You recently did covers of both ‘Needled 24/7’ (Children of Bodom) and ‘Eraser’ (Hypocrisy), if I may add, you did these songs the justice it deserved while adding your own flair, so that brings me to the next question, what were the bands you looked up to that made you want to go along this journey? Also do you still have certain bands/artists that fuel that inspirational part of you?

Seb: Thanks for the compliment! I’ll answer first for the Bodom cover: I was hugely influenced by COB mainly because of Alexi’s playing which I found quite insane growing up. It was the perfect mix of metal shred with a rock & roll attitude that I wanted for my own style as a guitarist, so I learned many songs from the first 5 Bodom albums, Hate Crew Deathroll being my favorite. After Alexi’s passing, I found an old DVD of instructional videos he made and I started learning the stuff again and damn some stuff was hard!! So I practiced Needled 24/7 for a few weeks and busted my ass off to make it sound as near perfect as I could, my humble “homage” to what Alexi brought me as a guitarist.

Mick: As for Hypocrisy’s “Eraser”, that’s my all time favorite band, clear and simple. Peter Tätgren is my main vocal influence and I’m lucky enough to have met him a few times on tour. So that was my way of having fun during the boredom of Covid while saying “thanks” to the band that has influenced me so much.

As for other bands, there are many others to name! Maybe we can find some time in the future to cover some for you! Any requests?

Let the fans comment below their requests! The label, ‘Crimson Productions’, if am not mistaken here is a joint collaboration which also includes members of Destinity? How did this venture all come about? Also is there any future plans for the label which involves other re-issues or other bands?

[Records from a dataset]
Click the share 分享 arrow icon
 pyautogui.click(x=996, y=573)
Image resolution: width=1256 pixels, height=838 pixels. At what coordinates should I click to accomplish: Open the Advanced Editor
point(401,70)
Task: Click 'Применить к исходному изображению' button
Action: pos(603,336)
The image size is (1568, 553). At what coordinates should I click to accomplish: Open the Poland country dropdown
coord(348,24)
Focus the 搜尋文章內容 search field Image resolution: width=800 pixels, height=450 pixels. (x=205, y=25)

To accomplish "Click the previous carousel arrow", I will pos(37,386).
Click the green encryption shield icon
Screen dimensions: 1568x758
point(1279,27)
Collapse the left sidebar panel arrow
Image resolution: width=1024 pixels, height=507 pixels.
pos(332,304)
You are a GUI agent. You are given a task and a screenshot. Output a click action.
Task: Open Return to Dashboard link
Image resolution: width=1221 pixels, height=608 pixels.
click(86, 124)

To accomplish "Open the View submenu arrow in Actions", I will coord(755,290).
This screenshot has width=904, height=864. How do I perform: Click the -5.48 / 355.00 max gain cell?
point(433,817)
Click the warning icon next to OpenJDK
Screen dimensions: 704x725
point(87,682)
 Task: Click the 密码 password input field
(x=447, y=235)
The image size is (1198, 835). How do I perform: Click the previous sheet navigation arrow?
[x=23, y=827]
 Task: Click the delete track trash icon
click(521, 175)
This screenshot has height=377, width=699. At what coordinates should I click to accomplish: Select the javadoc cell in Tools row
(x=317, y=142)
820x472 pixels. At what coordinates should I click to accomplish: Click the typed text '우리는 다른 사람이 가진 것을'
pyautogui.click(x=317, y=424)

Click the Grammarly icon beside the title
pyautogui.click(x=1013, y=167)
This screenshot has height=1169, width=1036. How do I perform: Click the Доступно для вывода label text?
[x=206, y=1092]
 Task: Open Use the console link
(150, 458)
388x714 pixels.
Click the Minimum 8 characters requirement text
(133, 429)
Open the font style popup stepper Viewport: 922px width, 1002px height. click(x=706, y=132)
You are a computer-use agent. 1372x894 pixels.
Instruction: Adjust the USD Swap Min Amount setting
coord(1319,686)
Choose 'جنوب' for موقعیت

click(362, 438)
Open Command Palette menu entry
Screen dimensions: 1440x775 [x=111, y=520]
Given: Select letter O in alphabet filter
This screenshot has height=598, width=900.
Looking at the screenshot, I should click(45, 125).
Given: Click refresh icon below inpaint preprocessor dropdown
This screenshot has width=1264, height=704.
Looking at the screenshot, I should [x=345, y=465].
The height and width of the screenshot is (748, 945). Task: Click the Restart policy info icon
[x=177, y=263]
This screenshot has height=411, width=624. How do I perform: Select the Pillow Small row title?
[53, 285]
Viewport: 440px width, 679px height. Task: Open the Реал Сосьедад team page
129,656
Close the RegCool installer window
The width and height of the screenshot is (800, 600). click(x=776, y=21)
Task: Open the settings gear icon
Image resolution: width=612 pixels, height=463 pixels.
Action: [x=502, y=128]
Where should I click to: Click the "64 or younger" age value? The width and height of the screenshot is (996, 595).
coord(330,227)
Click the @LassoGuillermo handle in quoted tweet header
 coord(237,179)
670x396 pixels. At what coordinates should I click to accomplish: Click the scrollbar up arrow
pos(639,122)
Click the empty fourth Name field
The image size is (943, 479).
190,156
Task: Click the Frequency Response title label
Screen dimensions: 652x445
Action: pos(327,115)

WHAT TO DO =>
1 – Please copy the interview above word for word, from "Let the fans" up to and including "or other bands?".
2 – List every band named in the interview.

SOLUTIONS TO THE PROBLEMS =>
1 –
Let the fans comment below their requests! The label, ‘Crimson Productions’, if am not mistaken here is a joint collaboration which also includes members of Destinity? How did this venture all come about? Also is there any future plans for the label which involves other re-issues or other bands?

2 –
Children of Bodom
Hypocrisy
Destinity